_Exercise requirements:_ Your answer should hold exactly the lines from the one with "প্ৰথমবাৰৰ বাবে প্ৰদান" through the final line of the data below, reproduced as written.

_Records:_

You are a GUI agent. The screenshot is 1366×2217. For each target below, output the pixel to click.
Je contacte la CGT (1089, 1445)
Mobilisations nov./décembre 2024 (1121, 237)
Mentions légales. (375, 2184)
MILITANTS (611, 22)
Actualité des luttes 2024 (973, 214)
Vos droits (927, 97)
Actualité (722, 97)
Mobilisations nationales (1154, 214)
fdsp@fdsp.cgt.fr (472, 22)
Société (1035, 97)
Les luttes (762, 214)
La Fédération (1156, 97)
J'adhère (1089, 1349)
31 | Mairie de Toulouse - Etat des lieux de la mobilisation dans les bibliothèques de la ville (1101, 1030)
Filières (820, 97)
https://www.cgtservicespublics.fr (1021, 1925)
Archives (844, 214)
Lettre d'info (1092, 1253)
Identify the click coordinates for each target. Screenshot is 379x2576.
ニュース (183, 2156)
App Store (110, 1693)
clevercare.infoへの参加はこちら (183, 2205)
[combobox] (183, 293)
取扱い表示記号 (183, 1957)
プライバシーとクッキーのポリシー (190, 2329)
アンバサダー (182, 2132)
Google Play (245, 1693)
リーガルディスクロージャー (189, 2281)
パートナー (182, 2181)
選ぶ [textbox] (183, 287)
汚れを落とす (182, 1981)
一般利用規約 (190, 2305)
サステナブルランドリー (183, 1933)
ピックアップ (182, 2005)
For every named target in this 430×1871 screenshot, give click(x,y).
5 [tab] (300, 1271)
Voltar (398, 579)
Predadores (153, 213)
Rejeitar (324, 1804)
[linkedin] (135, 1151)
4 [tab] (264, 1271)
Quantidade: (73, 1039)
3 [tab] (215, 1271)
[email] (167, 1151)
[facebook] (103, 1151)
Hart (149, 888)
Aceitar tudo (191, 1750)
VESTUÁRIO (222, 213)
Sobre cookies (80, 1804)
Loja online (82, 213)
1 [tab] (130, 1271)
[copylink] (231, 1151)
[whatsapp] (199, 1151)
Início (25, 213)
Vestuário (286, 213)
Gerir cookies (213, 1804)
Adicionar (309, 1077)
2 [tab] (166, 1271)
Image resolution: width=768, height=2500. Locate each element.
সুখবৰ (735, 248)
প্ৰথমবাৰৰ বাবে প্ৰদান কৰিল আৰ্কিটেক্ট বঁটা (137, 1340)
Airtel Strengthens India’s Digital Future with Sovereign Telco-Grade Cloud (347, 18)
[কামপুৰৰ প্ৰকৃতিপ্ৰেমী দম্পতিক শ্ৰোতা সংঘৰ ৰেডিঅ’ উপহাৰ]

_Task solution:_
প্ৰথমবাৰৰ বাবে প্ৰদান কৰিল আৰ্কিটেক্ট বঁটা (137, 1340)
Airtel Strengthens India’s Digital Future with Sovereign Telco-Grade Cloud (347, 18)
[কামপুৰৰ প্ৰকৃতিপ্ৰেমী দম্পতিক শ্ৰোতা সংঘৰ ৰেডিঅ’ উপহাৰ]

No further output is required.